On directional derivatives, gradients, and our recent applications of partial derivatives.

See the handout for details.

Grading for this is Monday through Wednesday the week after next (April 13 through 15).

Notice that this is the first individually graded assignment. You may work on it in groups, but each person has to come explain it to me and get questions answered individually.

Lagrange Multipliers

Section 13.8 in the textbook.

2-Variable Example

The example we started yesterday: Find the maximum value of f(x,y) = x² - 4x + 4 + y², subject to the constraint that x² + y² = 1.

Yesterday we took this as far as setting up the Lagrange multiplier equation involving ∇ f and ∇ g, breaking that apart into separate equations involving x, y, and λ, and starting to solve those equations:

Objective function and constraint lead via Lagrange multiplier to equations solvable for the problem variables

Finish solving this problem.

The first observation is that if you plug λ = 1 into the equation for the x components of the gradients, you get -4 = 0, which is impossible.

So it must be the case that y = 0. Plug this into the constraint to find x (you get 2 values), and then plug those and y = 0 into f(x,y) to decide where the maximum and minimum are:

Lambda equals 1 leads to contradiction, but y equals 0 leads to maximum at x equals -1

3-Variable Example

The “Cobb-Douglas function” from the book: f(x,y,z) = x^0.2y^0.4z^0.4.

Cobb-Douglas functions are a family of functions used in certain economic models of how output from some business or industry depends on inputs, originally of labor and capital, but also perhaps other things.
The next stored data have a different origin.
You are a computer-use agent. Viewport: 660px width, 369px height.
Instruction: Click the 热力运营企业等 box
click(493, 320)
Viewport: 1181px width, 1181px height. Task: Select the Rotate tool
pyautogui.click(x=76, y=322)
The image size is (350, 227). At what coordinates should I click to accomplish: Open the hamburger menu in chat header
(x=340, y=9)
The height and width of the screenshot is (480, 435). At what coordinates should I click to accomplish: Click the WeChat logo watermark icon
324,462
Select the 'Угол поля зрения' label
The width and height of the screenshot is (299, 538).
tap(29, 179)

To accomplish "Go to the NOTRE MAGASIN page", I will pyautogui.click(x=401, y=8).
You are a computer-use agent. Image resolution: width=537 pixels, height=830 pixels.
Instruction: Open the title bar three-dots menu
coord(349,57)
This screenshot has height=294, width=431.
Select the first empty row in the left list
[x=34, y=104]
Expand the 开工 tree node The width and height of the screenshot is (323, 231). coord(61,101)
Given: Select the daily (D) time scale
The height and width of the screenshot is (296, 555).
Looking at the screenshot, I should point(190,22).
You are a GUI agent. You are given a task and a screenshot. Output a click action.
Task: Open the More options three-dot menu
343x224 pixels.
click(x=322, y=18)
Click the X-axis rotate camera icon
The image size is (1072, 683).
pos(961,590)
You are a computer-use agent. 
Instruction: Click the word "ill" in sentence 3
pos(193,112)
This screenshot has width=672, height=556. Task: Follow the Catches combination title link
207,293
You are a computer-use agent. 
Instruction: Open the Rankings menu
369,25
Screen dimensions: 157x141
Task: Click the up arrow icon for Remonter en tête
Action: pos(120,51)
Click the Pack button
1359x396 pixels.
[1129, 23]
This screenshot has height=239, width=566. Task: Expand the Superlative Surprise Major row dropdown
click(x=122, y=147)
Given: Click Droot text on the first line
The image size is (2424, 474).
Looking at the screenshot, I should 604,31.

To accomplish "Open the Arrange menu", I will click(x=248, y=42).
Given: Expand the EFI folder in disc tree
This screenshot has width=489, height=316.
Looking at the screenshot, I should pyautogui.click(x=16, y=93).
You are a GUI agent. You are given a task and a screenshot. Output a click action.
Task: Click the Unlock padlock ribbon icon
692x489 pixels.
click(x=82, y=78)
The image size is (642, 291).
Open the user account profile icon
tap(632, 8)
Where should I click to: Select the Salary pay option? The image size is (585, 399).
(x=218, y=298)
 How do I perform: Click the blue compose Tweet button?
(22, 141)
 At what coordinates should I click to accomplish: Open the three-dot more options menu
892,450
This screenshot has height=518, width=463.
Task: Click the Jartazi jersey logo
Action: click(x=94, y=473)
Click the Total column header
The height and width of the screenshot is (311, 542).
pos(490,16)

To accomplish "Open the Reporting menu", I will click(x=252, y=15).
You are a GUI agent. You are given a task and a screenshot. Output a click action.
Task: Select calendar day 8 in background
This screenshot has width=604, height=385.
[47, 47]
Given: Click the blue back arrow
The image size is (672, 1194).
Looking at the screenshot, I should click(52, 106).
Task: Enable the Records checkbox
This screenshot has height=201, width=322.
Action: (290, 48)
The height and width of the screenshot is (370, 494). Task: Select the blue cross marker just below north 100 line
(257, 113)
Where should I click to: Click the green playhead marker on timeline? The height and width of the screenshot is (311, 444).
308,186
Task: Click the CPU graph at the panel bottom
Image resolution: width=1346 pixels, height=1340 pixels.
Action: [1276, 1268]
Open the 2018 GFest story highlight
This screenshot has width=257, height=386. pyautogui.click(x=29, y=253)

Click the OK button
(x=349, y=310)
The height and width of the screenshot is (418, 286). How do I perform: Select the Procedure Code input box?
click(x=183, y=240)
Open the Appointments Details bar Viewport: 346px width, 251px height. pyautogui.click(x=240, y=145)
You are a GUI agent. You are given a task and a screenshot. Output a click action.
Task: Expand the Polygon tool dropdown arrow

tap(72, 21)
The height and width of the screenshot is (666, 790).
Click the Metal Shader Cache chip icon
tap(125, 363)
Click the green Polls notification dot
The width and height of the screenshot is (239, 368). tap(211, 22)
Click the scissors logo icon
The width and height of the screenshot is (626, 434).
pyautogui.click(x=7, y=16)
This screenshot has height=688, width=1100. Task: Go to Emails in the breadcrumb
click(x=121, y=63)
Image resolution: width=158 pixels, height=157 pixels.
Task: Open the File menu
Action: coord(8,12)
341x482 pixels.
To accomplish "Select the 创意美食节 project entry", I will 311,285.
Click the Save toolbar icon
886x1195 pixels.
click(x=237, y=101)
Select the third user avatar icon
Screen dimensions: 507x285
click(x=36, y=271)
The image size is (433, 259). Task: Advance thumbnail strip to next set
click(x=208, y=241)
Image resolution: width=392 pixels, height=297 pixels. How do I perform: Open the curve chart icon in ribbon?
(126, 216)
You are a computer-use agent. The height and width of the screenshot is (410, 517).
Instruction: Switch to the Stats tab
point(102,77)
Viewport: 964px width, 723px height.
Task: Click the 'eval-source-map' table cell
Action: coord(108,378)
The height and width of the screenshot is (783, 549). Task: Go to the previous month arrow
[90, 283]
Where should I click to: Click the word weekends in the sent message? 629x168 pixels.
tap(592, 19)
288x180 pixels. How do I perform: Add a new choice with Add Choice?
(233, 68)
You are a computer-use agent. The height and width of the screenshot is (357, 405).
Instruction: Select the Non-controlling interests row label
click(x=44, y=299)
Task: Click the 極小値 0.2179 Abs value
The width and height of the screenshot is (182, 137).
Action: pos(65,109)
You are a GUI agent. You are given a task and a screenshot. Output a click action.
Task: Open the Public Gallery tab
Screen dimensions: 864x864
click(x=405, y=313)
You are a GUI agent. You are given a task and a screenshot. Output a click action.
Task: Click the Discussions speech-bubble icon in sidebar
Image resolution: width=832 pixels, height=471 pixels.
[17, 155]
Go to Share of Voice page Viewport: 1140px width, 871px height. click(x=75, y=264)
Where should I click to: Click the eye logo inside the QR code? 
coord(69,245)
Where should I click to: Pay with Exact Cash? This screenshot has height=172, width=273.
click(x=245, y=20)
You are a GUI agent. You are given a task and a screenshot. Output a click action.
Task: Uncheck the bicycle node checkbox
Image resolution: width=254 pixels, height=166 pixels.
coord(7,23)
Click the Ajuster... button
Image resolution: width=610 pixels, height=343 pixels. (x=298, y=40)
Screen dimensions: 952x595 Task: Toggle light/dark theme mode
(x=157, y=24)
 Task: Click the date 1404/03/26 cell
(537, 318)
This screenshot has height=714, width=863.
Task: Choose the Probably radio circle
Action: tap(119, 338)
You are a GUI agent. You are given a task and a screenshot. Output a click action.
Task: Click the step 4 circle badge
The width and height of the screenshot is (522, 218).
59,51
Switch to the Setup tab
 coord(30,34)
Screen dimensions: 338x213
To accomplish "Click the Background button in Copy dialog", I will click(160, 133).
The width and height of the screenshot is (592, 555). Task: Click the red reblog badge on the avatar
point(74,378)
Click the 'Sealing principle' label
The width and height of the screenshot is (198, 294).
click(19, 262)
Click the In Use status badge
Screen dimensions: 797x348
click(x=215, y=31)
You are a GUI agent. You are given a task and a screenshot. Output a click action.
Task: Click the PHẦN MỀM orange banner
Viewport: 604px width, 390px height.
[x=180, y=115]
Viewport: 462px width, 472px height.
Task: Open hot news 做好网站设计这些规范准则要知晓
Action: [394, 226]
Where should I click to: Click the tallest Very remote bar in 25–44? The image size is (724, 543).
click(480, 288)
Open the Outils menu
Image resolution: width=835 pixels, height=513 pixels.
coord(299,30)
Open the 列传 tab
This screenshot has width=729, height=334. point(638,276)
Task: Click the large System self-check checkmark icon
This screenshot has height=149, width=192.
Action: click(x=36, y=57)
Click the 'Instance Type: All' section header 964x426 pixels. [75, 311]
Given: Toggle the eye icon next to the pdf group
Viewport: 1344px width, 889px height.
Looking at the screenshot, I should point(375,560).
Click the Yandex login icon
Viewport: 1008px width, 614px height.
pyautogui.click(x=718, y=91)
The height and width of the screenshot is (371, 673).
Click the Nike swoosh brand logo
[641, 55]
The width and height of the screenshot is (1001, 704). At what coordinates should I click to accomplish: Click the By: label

The variables represent the various inputs, the function’s value represents the amount of output produced.

Suppose you want to maximize this Cobb-Douglas function subject to the constraint that x + y + z = 1. Use Lagrange multipliers to do so.

Maximize x to the 0.2 times y to the 0.4 times z to the 0.4, subject to x plus y plus z equals 1

The first step, as in all Lagrange multiplier problems, is to find the gradients, and put them into the Lagrange multiplier equation:

Gradients of f and g

In this particular problem, we end with all 3 components of ∇ f equal λ, which means they all equal each other. We can then use pairs of them to find relations between x, y, and z. (Or use all 3 at once to find the same relations a little faster but in maybe a less obvious way.)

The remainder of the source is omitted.